[MDEV-34703] Innodb bulk load : high IO, crashes on Linux, OOM on Linux, as tested with LOAD DATA INFILE - Jira

Details

Type: Bug
Status: Closed (View Workflow)
Priority: Critical
Resolution: Fixed
Affects Version/s: 10.11, 11.4, 11.6(EOL)
Fix Version/s: 10.11.11, 11.4.5, 11.7.2
Component/s: Storage Engine - InnoDB
Labels:
None

Description

Found by accident, trying to understand why sysbench loads its data faster than
mariadb-import --parallel. Mostly likely present before 11.6, did not try.

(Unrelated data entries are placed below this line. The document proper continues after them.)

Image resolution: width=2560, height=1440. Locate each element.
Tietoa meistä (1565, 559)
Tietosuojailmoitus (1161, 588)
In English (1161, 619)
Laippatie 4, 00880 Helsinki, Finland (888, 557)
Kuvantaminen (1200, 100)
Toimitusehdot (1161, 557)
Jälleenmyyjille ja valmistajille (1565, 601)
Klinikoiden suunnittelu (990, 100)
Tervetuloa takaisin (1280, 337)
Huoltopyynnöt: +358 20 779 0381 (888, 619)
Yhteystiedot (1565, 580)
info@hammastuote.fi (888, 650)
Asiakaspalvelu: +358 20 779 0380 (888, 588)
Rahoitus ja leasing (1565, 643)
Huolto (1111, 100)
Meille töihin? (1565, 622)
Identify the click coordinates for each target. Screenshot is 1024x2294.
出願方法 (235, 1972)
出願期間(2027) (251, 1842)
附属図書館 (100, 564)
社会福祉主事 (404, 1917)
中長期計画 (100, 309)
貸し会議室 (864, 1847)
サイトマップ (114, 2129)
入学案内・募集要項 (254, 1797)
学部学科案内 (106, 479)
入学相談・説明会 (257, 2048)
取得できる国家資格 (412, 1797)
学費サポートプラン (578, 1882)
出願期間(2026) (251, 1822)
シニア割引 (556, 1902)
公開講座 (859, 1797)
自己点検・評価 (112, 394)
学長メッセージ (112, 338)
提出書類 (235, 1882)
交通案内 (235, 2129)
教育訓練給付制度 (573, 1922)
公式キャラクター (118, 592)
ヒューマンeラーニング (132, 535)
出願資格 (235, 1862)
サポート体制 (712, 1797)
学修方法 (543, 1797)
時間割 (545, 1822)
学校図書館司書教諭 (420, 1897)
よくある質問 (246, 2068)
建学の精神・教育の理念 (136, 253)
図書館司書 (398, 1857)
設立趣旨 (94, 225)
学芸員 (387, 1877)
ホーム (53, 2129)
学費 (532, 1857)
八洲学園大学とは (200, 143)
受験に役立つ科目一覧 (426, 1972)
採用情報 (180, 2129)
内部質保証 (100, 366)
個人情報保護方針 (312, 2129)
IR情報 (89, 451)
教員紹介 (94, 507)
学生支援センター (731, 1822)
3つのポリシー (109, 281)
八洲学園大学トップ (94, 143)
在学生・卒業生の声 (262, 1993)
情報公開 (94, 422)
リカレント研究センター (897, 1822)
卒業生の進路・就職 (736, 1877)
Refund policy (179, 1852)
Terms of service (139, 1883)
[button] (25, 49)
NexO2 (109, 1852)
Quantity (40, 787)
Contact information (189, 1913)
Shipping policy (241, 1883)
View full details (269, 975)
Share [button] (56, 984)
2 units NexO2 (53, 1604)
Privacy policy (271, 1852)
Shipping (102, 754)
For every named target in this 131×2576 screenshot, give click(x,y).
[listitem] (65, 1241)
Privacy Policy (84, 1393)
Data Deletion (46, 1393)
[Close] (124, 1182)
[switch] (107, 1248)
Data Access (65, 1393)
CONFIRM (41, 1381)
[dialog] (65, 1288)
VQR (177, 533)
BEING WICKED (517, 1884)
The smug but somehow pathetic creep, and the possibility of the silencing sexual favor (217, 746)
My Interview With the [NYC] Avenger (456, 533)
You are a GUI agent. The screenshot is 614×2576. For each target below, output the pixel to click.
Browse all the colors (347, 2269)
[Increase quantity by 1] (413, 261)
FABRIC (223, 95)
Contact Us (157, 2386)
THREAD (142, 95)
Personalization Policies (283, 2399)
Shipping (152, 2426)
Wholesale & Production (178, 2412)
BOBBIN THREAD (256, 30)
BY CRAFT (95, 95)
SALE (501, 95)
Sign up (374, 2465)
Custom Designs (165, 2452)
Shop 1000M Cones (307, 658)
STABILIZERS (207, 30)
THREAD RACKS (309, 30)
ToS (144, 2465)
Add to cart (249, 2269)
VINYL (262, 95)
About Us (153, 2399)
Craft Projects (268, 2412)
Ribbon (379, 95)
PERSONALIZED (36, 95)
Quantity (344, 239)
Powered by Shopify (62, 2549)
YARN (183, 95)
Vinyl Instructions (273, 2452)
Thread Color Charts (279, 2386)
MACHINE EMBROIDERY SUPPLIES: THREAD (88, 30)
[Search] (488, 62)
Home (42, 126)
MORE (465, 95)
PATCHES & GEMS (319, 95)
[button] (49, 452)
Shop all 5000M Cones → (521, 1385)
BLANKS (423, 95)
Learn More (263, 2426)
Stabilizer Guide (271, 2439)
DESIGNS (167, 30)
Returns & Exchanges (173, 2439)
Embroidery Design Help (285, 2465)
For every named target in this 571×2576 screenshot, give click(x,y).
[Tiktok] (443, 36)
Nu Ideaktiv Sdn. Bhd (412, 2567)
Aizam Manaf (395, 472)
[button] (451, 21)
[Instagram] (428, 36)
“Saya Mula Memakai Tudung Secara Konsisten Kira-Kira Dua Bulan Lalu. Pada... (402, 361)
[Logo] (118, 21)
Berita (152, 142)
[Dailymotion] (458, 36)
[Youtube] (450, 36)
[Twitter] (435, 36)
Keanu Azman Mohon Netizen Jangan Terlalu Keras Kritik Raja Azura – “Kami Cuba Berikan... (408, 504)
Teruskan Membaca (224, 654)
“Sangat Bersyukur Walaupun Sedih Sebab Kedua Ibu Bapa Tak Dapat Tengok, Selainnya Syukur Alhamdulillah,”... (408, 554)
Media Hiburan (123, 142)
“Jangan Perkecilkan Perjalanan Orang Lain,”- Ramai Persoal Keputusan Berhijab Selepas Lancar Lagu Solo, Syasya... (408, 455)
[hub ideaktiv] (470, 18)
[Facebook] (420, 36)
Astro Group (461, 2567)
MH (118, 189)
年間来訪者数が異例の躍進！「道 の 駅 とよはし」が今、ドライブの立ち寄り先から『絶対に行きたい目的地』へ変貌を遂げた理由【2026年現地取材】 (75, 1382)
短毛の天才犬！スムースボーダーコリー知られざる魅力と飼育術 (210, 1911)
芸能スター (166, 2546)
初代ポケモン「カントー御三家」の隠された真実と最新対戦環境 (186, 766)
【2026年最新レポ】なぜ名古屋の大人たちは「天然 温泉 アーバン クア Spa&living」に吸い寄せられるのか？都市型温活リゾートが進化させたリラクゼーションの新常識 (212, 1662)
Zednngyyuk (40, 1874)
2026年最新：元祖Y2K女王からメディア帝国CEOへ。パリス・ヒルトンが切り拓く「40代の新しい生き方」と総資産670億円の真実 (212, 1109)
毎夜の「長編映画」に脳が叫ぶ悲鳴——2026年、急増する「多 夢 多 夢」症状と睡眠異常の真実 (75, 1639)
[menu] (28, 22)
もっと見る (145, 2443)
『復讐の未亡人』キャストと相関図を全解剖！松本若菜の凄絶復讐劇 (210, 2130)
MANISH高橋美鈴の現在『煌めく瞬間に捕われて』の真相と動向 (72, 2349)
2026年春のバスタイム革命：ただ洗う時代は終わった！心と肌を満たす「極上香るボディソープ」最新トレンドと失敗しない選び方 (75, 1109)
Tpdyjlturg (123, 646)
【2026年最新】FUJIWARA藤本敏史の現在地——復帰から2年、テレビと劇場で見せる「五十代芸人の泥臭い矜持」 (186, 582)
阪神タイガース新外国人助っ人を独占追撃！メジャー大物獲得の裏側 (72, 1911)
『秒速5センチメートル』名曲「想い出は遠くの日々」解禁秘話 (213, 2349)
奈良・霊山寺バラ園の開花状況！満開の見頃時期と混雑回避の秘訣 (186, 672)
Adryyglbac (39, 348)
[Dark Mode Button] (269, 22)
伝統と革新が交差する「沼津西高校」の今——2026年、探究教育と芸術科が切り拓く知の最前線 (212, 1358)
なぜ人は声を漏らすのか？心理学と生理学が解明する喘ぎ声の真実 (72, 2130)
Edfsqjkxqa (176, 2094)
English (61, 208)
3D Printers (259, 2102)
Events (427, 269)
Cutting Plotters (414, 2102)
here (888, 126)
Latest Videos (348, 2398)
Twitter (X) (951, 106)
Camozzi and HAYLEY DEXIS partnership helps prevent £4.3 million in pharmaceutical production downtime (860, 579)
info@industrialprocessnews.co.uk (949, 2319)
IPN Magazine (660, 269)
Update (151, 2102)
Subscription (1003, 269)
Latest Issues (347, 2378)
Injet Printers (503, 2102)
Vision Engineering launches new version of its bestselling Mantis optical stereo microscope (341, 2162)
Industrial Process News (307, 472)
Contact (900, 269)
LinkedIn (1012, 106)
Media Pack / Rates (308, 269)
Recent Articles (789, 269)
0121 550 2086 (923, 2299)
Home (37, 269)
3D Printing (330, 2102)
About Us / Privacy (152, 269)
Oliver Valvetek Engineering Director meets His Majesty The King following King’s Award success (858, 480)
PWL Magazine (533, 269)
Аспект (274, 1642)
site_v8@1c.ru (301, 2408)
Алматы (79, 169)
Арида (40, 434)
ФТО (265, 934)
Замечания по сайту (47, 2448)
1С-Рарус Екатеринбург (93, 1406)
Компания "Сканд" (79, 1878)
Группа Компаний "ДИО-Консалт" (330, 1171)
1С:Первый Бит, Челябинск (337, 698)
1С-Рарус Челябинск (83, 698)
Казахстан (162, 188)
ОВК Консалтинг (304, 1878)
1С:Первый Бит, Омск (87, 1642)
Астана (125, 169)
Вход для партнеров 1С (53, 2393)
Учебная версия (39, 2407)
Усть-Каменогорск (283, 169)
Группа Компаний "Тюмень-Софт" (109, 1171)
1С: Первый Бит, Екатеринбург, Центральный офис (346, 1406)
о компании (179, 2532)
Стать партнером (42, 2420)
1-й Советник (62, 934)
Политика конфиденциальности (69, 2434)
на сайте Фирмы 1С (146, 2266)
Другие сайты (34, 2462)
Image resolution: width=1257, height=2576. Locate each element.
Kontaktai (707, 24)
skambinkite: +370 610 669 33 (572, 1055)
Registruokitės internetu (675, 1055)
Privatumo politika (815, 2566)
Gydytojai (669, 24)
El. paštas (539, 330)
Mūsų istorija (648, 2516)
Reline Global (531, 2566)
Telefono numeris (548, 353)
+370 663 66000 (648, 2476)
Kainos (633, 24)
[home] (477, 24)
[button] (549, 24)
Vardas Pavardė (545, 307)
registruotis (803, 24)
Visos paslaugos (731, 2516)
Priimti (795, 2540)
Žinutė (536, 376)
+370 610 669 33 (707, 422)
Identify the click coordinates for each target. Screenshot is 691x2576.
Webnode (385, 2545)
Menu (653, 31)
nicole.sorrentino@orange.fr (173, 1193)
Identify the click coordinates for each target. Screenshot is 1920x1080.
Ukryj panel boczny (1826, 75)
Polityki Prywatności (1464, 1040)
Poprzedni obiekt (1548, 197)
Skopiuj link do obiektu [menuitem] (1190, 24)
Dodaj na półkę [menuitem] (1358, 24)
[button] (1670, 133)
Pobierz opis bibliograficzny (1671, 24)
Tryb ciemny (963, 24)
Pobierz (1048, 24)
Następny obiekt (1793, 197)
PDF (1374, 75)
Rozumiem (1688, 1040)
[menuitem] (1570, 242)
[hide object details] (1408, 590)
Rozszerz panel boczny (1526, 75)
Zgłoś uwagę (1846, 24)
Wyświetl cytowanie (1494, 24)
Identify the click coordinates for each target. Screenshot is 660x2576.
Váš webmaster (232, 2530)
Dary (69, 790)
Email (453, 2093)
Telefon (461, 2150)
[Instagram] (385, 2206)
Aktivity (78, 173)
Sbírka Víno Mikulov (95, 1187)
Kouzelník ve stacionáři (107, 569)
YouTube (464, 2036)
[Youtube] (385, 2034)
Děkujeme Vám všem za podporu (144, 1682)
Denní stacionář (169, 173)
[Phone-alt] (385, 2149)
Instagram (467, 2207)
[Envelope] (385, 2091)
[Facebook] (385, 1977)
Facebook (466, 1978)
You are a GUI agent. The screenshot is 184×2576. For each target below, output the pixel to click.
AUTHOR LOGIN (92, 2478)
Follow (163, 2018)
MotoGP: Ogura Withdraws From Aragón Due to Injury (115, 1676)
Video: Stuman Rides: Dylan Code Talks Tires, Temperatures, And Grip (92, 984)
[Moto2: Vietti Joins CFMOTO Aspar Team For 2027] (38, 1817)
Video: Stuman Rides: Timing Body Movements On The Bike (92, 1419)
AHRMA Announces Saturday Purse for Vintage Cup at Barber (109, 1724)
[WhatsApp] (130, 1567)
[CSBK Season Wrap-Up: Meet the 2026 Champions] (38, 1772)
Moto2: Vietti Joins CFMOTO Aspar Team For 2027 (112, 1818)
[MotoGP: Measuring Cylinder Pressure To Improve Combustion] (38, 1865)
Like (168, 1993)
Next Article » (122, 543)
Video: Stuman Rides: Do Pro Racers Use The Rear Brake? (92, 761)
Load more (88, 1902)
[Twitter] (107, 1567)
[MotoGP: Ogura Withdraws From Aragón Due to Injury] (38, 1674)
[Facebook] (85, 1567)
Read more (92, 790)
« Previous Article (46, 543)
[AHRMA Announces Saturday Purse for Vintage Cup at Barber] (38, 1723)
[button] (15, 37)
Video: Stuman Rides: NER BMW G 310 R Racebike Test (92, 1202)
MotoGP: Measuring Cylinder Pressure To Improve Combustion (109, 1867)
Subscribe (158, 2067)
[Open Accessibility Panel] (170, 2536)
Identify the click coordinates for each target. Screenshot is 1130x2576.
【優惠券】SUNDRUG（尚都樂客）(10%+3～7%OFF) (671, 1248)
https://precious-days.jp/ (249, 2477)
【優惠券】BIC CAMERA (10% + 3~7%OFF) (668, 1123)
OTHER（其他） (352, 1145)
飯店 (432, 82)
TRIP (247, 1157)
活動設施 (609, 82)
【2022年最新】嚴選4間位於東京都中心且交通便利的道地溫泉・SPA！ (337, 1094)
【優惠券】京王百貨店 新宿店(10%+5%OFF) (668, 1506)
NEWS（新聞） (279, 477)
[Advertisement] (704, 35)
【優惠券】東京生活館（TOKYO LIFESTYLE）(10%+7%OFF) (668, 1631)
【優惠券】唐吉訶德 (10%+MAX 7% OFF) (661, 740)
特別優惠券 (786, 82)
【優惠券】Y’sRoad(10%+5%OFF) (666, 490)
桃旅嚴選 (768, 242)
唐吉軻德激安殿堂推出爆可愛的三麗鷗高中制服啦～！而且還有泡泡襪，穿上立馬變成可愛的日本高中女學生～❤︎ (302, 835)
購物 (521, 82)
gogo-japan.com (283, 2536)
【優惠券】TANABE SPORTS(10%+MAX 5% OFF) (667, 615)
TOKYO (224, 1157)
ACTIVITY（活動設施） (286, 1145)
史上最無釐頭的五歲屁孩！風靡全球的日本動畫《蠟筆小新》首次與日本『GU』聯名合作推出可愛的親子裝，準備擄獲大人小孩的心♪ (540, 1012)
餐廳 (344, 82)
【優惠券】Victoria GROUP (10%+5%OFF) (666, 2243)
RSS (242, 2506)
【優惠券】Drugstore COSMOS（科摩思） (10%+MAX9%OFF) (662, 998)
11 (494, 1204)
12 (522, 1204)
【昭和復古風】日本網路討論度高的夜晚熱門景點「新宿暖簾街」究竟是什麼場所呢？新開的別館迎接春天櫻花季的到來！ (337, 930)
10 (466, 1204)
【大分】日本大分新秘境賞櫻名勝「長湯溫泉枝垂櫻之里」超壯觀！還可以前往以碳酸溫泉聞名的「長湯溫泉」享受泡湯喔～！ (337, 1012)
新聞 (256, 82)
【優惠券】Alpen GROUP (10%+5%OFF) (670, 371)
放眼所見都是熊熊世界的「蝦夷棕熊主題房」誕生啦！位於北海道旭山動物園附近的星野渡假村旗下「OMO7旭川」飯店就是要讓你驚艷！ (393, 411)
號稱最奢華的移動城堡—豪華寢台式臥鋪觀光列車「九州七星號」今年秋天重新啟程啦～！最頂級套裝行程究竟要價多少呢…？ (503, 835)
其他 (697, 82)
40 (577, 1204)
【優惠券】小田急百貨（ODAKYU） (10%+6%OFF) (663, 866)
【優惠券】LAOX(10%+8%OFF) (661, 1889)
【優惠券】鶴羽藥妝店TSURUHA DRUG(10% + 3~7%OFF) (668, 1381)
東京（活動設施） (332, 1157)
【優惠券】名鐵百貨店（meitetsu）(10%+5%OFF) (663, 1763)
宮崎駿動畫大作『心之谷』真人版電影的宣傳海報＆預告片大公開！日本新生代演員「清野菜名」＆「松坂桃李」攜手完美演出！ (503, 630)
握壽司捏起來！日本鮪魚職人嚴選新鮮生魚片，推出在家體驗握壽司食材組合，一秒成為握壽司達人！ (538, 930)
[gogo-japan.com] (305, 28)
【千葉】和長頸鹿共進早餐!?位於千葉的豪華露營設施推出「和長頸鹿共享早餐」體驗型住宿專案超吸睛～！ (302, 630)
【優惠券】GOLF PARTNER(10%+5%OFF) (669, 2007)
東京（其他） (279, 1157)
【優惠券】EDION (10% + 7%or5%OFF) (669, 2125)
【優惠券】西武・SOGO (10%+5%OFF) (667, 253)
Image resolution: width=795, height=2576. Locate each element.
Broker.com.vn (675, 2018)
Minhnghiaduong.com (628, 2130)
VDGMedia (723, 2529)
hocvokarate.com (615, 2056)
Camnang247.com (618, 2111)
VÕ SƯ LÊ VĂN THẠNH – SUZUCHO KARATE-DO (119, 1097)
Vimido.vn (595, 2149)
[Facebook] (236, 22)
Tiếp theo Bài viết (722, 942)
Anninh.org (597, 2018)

TLDR: for me, Bulk load turns out to be 1.5 times slower (on fast NVME), and more than 15 times more IO intensive.
I tried on Windows, and it is just slow, and this case is below

I tried on Linux, hoping that maybe BULK relies on temp directory being in memory, but got crash (tmpdir exhausted), or when
I allowed tmpfs to be 32GB (whole memory), then server process got killed, probably Linux peculiarity the OOM killer.
If tmpdir points to persistent disk, effects are about the same on Linux as they are on Windows

Below, my test case:

Step 0 - server parameters

We run load "in-memory", and both bufferpool and redo log will be larger than the IBD file.

[mysqld]

innodb_log_file_size=20G

innodb_buffer_pool_size=20G

innodb-buffer-pool-load-at-startup=OFF

innodb_buffer_pool_dump_at_shutdown=OFF

innodb_stats_auto_recalc=0

Step 1. Using sysbench, load a single table with 50M rows (~11GB ibd file)

sysbench oltp_read_write --mysql-user=root  --tables=1 --table-size=50000000 --threads=1  prepare

Elapsed time (seconds): 273.673
Process IO Read Bytes : 14387837038
Process IO Write Bytes : 19291281550

Step 2: backup sbtest.sbtest1 table

mariadb -uroot -e "select * into outfile 'C:/work/sbtest1.data' from sbtest.sbtest1"

Elapsed time (seconds): 36.482

restart server

Step 3: Load this data again, without bulk optimization

mariadb -uroot -e "truncate sbtest.sbtest1; load data infile 'C:/work/sbtest1.data'  into table sbtest.sbtest1"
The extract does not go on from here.